## SUPPLIED INFORMATION:
------------------------------------------------
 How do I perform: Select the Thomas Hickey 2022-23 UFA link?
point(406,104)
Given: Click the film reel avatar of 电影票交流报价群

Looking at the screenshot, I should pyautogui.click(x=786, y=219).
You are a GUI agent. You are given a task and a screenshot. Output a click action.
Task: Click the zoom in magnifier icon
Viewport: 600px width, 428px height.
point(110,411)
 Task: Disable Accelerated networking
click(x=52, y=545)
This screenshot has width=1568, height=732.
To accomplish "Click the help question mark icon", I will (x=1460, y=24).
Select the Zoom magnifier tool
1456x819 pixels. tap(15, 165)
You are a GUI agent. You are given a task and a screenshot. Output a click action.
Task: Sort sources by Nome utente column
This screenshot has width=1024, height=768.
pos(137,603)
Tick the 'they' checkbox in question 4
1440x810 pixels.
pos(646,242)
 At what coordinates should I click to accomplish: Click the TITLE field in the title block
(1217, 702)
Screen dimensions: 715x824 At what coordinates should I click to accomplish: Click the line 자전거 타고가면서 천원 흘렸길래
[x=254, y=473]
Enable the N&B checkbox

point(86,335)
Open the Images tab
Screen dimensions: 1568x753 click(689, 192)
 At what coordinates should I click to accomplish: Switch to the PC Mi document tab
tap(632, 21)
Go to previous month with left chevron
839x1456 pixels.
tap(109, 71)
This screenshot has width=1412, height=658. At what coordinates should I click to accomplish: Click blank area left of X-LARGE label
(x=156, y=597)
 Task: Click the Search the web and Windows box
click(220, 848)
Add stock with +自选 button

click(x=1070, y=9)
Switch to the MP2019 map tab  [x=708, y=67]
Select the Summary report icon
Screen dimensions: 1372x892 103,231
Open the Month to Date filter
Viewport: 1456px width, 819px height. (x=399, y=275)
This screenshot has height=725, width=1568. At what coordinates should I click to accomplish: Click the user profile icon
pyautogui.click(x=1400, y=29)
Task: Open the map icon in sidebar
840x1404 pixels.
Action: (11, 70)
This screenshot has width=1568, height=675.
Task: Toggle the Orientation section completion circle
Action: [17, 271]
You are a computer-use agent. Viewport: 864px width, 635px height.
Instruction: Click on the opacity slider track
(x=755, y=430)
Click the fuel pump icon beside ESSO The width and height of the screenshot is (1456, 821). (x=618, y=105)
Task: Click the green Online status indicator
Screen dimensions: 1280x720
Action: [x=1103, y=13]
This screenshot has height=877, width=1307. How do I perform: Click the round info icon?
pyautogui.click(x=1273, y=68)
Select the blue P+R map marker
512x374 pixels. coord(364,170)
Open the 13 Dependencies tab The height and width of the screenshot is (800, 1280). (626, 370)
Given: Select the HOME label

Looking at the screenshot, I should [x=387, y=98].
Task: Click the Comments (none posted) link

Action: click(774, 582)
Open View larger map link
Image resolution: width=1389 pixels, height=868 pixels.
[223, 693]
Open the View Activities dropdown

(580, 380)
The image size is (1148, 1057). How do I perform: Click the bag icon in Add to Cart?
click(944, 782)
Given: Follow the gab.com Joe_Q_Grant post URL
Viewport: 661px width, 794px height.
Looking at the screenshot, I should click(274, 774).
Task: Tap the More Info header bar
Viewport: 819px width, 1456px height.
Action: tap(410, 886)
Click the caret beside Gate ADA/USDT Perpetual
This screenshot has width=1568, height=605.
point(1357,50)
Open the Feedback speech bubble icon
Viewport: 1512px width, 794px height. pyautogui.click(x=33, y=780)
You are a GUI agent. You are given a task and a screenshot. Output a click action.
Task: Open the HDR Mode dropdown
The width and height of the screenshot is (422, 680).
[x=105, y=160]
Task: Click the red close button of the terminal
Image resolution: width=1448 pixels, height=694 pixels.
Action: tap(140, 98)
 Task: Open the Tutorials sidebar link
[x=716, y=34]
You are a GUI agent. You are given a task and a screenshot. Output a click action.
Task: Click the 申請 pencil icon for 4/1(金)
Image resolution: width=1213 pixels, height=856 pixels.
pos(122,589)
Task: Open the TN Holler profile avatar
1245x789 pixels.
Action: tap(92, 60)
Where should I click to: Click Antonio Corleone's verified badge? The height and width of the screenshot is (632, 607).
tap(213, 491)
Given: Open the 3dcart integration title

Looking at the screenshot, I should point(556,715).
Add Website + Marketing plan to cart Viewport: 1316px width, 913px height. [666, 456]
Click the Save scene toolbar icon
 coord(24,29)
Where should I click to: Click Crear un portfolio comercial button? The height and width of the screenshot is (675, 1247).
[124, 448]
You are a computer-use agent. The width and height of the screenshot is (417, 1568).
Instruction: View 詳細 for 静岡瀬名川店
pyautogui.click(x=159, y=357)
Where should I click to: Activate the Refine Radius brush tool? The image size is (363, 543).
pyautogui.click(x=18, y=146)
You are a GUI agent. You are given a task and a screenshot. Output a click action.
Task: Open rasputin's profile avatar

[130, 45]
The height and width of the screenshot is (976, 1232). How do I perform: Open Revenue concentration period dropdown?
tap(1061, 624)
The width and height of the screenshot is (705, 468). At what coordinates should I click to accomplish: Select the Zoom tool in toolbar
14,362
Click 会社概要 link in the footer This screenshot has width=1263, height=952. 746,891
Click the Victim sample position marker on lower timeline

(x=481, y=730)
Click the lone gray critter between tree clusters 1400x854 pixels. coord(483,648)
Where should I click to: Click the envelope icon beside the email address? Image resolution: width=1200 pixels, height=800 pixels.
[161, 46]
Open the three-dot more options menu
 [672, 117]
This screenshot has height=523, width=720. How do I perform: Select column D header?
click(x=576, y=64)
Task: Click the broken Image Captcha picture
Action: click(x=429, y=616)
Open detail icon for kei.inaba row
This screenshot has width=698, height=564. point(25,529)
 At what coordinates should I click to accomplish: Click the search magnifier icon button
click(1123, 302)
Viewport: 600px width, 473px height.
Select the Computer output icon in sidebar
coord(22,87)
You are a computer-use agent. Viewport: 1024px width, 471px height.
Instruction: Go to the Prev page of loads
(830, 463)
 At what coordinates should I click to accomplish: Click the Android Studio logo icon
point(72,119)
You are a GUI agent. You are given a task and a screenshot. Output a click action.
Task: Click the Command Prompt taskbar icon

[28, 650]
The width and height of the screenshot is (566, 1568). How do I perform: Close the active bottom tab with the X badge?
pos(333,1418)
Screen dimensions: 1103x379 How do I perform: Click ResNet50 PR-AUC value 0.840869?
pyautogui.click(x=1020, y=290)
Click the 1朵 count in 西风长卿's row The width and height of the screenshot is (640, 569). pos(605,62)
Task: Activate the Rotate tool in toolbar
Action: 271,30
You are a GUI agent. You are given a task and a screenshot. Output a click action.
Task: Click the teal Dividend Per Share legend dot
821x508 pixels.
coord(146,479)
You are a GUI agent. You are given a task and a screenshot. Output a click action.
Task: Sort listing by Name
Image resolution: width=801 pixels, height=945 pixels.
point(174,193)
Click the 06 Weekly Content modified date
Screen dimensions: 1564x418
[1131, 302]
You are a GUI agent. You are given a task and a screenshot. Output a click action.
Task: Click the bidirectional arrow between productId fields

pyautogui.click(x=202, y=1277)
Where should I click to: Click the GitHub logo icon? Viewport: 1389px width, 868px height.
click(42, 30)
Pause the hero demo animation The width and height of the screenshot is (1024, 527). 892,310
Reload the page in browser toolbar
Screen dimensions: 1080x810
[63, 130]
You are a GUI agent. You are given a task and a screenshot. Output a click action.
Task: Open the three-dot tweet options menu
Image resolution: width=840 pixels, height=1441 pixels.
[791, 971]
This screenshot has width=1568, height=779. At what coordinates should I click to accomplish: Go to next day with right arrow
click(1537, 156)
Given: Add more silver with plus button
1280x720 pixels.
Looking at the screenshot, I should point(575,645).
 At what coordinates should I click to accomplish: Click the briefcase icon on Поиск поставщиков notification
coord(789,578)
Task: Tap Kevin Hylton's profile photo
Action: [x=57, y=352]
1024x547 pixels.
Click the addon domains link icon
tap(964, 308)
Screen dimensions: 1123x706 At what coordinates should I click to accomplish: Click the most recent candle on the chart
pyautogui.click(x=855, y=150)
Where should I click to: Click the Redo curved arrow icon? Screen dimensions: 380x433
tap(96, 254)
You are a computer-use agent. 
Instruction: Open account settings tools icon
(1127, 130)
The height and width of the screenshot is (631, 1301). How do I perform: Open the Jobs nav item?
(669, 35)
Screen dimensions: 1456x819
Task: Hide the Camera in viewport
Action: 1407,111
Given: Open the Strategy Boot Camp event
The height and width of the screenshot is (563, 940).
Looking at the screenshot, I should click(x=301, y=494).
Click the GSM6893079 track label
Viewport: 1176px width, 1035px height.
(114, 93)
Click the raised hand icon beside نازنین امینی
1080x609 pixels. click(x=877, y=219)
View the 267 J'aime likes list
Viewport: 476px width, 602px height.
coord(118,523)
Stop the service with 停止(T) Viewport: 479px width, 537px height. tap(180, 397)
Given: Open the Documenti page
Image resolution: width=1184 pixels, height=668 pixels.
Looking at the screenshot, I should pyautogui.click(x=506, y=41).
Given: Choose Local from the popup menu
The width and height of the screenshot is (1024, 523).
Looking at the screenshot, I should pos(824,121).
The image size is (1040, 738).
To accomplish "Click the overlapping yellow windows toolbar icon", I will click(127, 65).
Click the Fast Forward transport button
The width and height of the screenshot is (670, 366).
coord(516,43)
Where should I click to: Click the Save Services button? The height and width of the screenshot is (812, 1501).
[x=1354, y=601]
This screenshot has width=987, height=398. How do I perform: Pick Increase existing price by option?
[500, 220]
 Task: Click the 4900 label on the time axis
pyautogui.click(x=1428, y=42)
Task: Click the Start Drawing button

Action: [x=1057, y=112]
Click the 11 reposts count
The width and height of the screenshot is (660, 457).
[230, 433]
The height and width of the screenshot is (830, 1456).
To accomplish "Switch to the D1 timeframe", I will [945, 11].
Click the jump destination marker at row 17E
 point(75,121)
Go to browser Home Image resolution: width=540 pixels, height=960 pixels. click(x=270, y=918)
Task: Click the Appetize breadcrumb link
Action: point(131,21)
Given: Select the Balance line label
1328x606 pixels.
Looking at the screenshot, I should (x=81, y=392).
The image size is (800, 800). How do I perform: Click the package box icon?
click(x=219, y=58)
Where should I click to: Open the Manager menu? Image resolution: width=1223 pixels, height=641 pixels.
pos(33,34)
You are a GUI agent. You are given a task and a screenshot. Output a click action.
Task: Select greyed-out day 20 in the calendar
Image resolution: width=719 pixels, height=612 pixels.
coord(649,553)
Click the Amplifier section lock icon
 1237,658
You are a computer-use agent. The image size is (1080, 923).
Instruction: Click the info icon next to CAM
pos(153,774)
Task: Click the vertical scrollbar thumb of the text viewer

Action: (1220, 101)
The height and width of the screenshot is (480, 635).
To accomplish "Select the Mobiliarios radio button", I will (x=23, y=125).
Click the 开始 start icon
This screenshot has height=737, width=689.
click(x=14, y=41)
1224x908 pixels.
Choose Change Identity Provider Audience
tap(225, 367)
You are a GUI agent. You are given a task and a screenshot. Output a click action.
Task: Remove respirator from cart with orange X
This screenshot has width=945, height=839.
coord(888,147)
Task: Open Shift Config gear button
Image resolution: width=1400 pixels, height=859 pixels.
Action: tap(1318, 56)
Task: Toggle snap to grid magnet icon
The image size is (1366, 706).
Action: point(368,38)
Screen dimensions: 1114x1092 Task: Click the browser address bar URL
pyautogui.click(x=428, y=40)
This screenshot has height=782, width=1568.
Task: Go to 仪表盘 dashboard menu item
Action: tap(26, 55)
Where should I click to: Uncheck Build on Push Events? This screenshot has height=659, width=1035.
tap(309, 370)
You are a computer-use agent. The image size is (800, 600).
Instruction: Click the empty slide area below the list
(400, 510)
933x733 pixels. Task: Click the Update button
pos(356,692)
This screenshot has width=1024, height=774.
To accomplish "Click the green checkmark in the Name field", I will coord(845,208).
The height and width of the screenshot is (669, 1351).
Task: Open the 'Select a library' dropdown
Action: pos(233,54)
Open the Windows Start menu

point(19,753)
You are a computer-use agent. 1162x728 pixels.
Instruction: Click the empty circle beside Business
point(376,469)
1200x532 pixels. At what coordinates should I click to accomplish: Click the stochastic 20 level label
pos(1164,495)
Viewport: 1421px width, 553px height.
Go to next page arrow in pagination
------------------------------------------------
## WHAT THE TASK ASKS:
Reproduce word for word the lines above, starting with the line that contains "Screen dimensions: 1103x379" and ending with the line that contains "click(42, 30)", with both of those lines included.

## THE RESULT:
Screen dimensions: 1103x379 How do I perform: Click ResNet50 PR-AUC value 0.840869?
pyautogui.click(x=1020, y=290)
Click the 1朵 count in 西风长卿's row The width and height of the screenshot is (640, 569). pos(605,62)
Task: Activate the Rotate tool in toolbar
Action: 271,30
You are a GUI agent. You are given a task and a screenshot. Output a click action.
Task: Click the teal Dividend Per Share legend dot
821x508 pixels.
coord(146,479)
You are a GUI agent. You are given a task and a screenshot. Output a click action.
Task: Sort listing by Name
Image resolution: width=801 pixels, height=945 pixels.
point(174,193)
Click the 06 Weekly Content modified date
Screen dimensions: 1564x418
[1131, 302]
You are a GUI agent. You are given a task and a screenshot. Output a click action.
Task: Click the bidirectional arrow between productId fields

pyautogui.click(x=202, y=1277)
Where should I click to: Click the GitHub logo icon? Viewport: 1389px width, 868px height.
click(42, 30)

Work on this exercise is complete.